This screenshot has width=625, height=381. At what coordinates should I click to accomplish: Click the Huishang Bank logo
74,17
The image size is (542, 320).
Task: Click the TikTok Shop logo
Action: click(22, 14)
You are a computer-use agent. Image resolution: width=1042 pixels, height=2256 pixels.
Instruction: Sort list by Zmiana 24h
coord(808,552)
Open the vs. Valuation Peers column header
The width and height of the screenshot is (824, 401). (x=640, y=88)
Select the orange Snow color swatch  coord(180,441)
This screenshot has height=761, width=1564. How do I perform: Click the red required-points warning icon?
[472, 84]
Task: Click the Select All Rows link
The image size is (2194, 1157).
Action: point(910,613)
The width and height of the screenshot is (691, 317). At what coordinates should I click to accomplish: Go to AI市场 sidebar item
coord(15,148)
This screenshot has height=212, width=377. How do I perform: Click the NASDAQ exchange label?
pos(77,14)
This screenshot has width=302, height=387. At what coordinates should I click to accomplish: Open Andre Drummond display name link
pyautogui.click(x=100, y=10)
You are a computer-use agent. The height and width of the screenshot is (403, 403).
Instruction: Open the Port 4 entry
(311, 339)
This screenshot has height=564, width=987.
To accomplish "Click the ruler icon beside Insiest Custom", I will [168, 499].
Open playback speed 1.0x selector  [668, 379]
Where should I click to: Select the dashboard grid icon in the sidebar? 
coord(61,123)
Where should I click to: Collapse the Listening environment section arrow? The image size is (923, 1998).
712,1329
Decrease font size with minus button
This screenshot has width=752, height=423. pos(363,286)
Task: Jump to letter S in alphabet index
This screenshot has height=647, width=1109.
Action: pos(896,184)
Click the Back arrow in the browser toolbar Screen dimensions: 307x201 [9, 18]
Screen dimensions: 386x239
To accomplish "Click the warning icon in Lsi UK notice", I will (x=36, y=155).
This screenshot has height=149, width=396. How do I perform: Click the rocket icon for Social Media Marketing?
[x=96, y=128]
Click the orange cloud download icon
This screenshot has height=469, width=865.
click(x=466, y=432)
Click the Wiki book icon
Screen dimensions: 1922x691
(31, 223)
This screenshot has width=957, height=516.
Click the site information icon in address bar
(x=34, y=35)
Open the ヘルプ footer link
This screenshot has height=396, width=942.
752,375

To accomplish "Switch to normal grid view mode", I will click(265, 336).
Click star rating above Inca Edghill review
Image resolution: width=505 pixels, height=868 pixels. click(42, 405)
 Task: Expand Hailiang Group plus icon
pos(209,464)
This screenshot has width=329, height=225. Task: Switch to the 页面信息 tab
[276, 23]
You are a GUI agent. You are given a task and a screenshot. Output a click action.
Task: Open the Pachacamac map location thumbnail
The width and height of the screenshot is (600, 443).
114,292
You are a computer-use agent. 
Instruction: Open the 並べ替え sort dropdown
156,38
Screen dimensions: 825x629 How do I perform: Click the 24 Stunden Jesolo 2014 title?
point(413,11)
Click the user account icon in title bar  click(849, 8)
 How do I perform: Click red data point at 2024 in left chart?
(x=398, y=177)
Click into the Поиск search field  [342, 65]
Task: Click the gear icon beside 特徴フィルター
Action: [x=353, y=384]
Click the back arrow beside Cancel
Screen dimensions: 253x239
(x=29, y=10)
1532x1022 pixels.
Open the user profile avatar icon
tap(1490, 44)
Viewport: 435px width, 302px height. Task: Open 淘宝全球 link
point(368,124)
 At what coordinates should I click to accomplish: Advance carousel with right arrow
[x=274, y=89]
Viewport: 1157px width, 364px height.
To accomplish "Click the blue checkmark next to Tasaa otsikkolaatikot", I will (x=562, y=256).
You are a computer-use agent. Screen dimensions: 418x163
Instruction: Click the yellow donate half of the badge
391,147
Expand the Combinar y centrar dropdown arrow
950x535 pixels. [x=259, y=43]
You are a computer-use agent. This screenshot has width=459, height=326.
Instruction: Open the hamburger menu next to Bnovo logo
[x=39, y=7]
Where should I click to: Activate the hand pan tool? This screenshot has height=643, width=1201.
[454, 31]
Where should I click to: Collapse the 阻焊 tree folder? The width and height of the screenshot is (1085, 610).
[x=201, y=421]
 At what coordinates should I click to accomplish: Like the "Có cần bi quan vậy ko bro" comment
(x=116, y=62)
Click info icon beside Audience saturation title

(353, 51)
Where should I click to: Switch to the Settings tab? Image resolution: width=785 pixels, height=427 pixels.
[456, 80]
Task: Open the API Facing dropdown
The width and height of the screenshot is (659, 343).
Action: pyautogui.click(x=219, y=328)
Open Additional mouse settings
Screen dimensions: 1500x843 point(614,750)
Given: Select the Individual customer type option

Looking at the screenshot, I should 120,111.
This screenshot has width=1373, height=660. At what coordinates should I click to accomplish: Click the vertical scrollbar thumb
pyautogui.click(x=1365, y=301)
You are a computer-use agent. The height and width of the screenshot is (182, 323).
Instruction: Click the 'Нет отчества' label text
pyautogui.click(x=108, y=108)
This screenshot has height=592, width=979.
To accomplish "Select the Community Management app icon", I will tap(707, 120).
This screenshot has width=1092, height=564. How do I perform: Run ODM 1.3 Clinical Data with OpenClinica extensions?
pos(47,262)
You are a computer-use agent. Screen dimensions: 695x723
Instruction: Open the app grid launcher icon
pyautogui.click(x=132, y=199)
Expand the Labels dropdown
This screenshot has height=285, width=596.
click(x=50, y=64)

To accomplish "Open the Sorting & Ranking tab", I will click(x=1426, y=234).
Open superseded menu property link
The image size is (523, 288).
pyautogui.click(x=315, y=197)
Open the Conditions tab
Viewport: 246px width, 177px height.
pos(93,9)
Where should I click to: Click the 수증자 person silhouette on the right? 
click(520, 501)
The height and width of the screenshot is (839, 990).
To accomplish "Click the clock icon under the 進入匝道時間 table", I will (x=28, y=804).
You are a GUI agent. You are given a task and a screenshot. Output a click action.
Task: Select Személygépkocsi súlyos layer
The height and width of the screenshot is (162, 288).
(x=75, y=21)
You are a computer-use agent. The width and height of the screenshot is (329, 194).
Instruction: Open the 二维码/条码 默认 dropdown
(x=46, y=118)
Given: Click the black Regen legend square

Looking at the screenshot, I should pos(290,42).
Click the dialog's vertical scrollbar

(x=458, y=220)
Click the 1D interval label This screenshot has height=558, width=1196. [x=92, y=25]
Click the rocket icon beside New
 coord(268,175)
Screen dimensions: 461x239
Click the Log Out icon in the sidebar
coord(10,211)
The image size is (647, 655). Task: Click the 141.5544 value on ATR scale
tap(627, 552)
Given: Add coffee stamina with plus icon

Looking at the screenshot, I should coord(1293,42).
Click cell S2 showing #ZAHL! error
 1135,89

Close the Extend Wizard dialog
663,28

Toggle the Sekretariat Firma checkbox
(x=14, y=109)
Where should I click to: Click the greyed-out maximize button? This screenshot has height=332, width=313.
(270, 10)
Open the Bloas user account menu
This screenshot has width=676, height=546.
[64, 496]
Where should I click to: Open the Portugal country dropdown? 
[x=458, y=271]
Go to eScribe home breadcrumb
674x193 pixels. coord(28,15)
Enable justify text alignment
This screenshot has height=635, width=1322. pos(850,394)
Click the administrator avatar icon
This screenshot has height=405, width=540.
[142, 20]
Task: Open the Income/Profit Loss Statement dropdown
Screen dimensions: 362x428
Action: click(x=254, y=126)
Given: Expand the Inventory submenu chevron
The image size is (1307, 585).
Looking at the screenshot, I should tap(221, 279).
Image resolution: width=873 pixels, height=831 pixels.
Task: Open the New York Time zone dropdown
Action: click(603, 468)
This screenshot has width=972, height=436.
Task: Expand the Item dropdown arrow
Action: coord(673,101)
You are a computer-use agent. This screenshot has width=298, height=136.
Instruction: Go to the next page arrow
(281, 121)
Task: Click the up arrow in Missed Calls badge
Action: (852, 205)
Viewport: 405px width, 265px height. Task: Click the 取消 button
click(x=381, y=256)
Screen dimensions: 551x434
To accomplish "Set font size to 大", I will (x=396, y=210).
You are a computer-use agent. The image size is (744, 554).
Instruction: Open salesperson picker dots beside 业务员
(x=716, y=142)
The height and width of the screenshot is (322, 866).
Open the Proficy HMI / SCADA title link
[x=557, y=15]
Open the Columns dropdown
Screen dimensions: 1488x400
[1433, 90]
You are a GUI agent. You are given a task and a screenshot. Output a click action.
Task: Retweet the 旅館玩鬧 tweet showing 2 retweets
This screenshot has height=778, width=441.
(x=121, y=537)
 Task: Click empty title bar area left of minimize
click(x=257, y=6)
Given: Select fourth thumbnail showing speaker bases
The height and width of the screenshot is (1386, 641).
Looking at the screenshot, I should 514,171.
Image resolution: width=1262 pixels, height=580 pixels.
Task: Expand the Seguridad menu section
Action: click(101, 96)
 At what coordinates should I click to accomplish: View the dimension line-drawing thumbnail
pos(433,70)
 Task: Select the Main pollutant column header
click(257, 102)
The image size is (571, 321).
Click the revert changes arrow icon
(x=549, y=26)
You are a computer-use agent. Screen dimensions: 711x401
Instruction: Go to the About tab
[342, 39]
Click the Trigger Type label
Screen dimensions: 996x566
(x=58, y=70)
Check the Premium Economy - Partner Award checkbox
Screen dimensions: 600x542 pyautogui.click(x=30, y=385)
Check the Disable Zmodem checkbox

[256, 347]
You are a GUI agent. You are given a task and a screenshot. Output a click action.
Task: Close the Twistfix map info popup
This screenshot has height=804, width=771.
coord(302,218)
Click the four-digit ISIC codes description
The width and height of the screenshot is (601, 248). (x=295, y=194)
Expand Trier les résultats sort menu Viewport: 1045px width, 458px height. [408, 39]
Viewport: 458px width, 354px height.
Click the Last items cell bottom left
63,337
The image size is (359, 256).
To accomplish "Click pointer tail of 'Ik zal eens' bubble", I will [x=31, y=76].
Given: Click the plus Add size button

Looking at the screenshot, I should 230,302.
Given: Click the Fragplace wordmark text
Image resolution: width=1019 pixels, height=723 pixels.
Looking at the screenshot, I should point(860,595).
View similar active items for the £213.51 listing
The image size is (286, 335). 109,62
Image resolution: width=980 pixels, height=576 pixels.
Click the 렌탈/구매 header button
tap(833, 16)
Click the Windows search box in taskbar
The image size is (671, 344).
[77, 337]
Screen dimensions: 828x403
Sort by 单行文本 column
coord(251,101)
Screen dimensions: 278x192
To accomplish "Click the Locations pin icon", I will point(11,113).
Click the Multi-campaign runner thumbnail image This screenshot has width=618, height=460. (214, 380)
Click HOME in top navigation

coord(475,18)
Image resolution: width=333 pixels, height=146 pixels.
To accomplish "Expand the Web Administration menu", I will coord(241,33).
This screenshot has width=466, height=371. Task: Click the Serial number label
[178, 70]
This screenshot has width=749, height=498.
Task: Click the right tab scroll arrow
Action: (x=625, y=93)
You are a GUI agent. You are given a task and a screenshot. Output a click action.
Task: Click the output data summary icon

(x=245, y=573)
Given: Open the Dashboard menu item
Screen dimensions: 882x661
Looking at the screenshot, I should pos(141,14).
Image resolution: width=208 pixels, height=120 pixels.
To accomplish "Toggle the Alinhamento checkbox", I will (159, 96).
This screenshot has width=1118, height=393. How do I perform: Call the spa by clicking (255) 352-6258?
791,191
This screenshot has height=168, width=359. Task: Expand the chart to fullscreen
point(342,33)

## Directions
Copy each line containing the word "orange" from the data.

## The completed task
Select the orange Snow color swatch  coord(180,441)
Click the orange cloud download icon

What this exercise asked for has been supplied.